Con Chávez, Venezuela continuará siendo un país irreconciliable. En sus 10
años de mandato, el caudillo no ha hecho otra cosa que sembrar odio sobre
una tierra abonada por los resentimientos sociales donde los ciudadanos
estamos permanentemente enfrentados a enemigos internos y externos que nos
dejan exhaustos. Hay impotencia, cansancio y sobre todo indignación que no
es lo mismo que miedo. La protesta, con su imprescindible caja de resonancia
que es la prensa, está siendo criminalizada y silenciada; los que se atreven
a manifestar y reclamar por sus derechos son salvajemente agredidos y
pateados por grupos paraoficialistas que permanentemente muestran su feroz y
violenta cara en las calles, ensañándose contra periodistas, como paso con
los de Últimas Noticias. Otra de las modalidades predilectas del régimen es
apresar a todo aquel que se atreva a manifestar y enviarlo a cárceles de
alta peligrosidad, como en el caso de los 11 trabajadores de la Alcaldía
Metropolitana, que no hacían otra cosa que defender sus fuentes de trabajo y
ahora engrosan la lista de presos políticos. Cualquiera que tenga
participación activa en eventos políticos puede ser responsabilizado de
generar violencia contra la policía, como hicieron con el prefecto de
Caracas, Richard Blanco, que ha sido privado de su libertad.

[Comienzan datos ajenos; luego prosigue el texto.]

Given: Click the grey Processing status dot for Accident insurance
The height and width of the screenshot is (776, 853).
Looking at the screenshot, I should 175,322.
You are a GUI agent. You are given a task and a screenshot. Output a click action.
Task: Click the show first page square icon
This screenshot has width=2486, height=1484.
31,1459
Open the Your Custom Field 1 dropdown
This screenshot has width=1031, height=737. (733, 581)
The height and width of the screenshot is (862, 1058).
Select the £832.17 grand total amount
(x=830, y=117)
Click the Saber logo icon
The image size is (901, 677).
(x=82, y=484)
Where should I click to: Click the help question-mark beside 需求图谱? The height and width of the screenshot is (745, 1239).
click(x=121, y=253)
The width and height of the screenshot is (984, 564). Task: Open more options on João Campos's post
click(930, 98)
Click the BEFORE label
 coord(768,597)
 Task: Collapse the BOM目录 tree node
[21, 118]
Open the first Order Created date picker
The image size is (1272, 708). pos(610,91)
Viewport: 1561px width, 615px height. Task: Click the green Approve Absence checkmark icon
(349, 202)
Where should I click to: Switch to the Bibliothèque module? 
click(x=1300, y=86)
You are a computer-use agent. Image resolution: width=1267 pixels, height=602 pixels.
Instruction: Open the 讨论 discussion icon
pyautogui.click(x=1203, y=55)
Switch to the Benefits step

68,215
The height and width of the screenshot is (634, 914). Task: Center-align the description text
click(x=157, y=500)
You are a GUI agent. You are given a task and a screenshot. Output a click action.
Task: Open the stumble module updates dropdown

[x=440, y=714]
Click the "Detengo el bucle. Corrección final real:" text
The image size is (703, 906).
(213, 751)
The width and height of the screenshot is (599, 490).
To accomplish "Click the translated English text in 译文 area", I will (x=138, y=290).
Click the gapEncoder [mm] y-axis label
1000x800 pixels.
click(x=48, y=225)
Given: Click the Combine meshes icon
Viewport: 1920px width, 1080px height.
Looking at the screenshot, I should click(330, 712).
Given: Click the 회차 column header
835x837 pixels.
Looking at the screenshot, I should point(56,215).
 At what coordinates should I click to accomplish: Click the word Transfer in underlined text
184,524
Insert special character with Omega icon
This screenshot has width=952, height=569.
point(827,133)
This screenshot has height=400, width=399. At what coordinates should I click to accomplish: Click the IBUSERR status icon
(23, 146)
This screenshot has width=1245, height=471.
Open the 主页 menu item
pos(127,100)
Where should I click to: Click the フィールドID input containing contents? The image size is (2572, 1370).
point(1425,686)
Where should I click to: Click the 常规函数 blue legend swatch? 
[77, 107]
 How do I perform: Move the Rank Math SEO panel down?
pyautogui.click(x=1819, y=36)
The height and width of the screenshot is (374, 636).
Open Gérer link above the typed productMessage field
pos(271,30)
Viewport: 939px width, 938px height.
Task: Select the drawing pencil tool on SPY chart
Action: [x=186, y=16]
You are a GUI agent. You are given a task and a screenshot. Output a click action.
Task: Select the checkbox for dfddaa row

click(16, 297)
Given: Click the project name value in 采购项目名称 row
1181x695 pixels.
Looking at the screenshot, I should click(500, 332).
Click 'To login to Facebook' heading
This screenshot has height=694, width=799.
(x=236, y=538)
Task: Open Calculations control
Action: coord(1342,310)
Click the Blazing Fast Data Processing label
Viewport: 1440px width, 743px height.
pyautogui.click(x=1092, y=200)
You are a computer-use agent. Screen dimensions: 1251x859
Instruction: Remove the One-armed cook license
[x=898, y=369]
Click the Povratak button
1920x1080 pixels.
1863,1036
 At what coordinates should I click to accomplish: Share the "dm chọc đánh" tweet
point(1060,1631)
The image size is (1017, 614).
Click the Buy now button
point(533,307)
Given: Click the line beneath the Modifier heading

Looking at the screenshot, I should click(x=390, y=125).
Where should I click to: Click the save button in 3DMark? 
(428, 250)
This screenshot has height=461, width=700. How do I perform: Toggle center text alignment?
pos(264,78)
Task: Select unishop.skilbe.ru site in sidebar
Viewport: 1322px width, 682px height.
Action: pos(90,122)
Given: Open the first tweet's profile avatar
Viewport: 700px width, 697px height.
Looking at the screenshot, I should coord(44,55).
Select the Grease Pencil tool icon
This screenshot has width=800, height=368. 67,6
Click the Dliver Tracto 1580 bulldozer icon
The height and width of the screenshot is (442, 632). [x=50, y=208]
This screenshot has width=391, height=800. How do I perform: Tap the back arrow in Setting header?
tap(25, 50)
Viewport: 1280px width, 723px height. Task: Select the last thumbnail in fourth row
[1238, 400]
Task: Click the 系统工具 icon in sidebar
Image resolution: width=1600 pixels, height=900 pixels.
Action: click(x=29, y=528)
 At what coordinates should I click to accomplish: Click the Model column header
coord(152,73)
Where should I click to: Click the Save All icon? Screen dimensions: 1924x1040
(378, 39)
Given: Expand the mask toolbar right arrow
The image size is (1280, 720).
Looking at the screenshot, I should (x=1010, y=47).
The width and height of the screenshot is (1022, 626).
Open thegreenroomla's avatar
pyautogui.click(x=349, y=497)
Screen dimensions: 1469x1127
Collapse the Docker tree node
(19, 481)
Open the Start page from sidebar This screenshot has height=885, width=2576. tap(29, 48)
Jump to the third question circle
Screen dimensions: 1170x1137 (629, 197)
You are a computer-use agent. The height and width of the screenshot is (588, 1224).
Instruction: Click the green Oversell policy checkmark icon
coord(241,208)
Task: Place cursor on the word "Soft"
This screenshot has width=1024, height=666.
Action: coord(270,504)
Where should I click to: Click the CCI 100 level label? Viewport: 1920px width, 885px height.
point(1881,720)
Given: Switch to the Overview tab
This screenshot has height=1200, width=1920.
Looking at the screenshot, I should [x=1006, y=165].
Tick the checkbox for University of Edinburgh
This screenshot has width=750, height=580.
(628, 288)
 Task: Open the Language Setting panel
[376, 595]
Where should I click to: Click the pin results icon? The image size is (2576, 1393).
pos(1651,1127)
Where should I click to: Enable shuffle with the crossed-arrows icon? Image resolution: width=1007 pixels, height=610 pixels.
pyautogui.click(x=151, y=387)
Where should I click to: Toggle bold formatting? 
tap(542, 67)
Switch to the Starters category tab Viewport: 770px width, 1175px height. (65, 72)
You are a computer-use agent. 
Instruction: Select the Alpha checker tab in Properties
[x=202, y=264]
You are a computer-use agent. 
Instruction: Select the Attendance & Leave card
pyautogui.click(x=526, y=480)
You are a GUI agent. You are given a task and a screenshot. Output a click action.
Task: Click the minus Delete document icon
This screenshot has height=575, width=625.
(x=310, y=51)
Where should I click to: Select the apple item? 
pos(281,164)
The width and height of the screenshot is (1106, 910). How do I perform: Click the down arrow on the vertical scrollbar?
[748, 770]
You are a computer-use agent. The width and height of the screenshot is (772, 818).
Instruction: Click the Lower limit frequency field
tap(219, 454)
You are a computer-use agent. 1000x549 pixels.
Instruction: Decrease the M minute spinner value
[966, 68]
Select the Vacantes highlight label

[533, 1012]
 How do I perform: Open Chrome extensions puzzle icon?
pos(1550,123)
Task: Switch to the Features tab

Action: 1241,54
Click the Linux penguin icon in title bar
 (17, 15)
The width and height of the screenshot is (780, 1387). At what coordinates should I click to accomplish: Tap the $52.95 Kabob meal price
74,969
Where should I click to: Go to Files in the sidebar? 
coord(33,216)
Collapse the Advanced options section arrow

Aquí no se salva nadie y ya sabemos que a los empresarios que no simpaticen
con el proceso, ni hacen negocios con los hombres del gobierno, les esperan
invasiones, confiscaciones o la expropiación de sus medios de producción.
Todo eso sucede porque en el país la Constitución no está en vigencia; lo
único que cuenta son las prácticas políticas y judiciales que la
arbitrariedad del poder único impone. El simple hecho de discrepar convierte
a los ciudadanos de a pie, a los dirigentes políticos verdaderamente
combativos y son pocos los que no favorecen al régimen chavista prestándose
a enfriar a la calle y pasando datos al Gobierno sobre la estrategia
opositora, esos hombres con guáramo son perseguidos y obligados a pasar a la
clandestinidad, que es uno de los objetivos del Gobierno: desarticularlos y
ponerlos fuera de circulación, como en el caso del dirigente de Alianza
Bravo Pueblo, Oscar Pérez, al que conviene desaparecer por su demostrada
efectividad en las movilizaciones de calle. Quieren que permanezca invisible
porque estorba demasiado.
Otros son arrinconados y amenazados con la cárcel, declarados como objetivos
políticos y militares, considerados enemigos, conspiradores, como el alcalde
metropolitano, Antonio Ledezma, o el gobernador del Táchira, César Pérez
Vivas, hombres recios, de comprobados principios y valores democráticos, a
quienes el mismo presidente Chávez les anunció prisión y ordenó abrir
antejuicios de mérito. Chávez ha construido su Estado personal sobre las
bases del odio, la confrontación y la creciente criminalidad. Además, maneja
el petróleo como un arma estratégica y de chantaje para ser aceptado y
temido en la comunidad internacional, por eso no escucharemos una
declaración sobre la violación de los derechos humanos por parte de la
Organización de Estados Americanos, ni por la Unión Europea, que continúan
hipnotizados por el impresentable autócrata militar y no les importa
abandonarnos a la triste suerte que ha padecido el pueblo cubano durante 50
años. En esta lucha, los venezolanos estamos profundamente solos. No hay que
esperar por los organismos internacionales ni por los gobiernos cómplices,
dispuestos a blanquear a cambio de petróleo cualquier crimen contra la
democracia. La protesta y la movilización es lo único que desestabiliza a
una dictadura. Después de la represión viene la caída.